**Exercise goal:** Edit the rows below by changing "chevron" to "dropdown" and keeping everything else the same. Leave the pictures out of your answer.

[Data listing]
========================================================================

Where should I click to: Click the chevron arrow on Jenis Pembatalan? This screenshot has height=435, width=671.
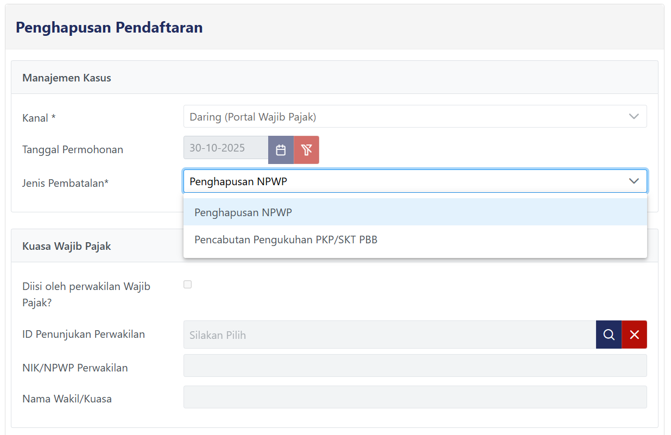coord(634,181)
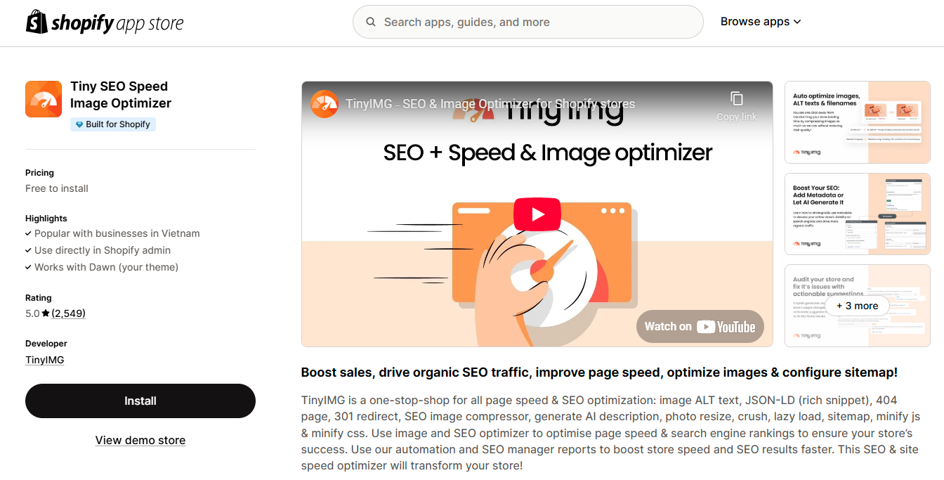The image size is (944, 480).
Task: Expand the hidden screenshots via the +3 more button
Action: pyautogui.click(x=857, y=306)
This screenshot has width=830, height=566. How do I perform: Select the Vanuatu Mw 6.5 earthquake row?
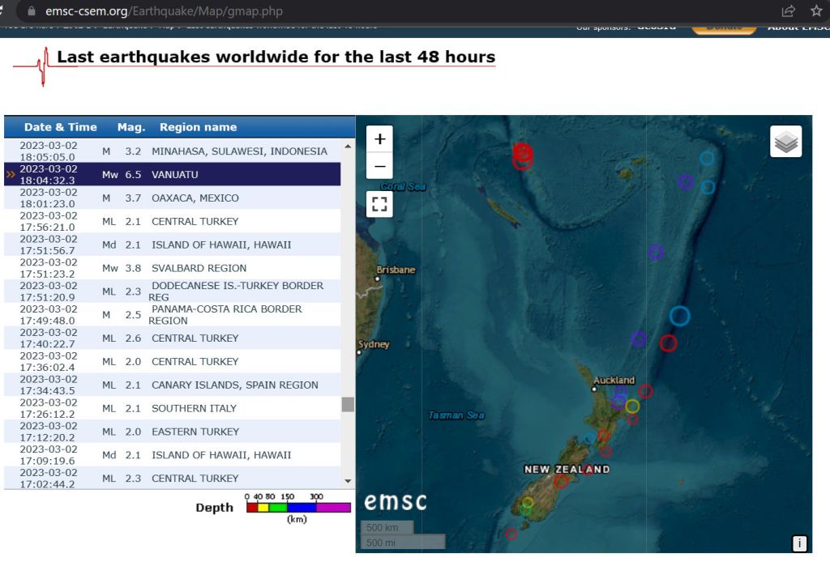pos(174,174)
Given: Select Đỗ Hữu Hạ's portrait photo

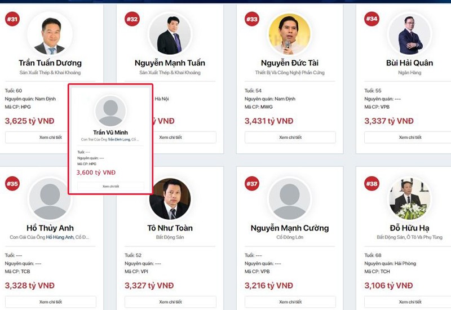Looking at the screenshot, I should tap(409, 198).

========================================================================

**Final answer:**
Where should I click to: Click the dropdown arrow on Jenis Pembatalan? This screenshot has height=435, width=671.
coord(634,181)
The image size is (944, 480).
Task: Expand the hidden screenshots via the +3 more button
Action: pyautogui.click(x=857, y=306)
This screenshot has width=830, height=566. How do I perform: Select the Vanuatu Mw 6.5 earthquake row?
pos(174,174)
Given: Select Đỗ Hữu Hạ's portrait photo

Looking at the screenshot, I should tap(409, 198).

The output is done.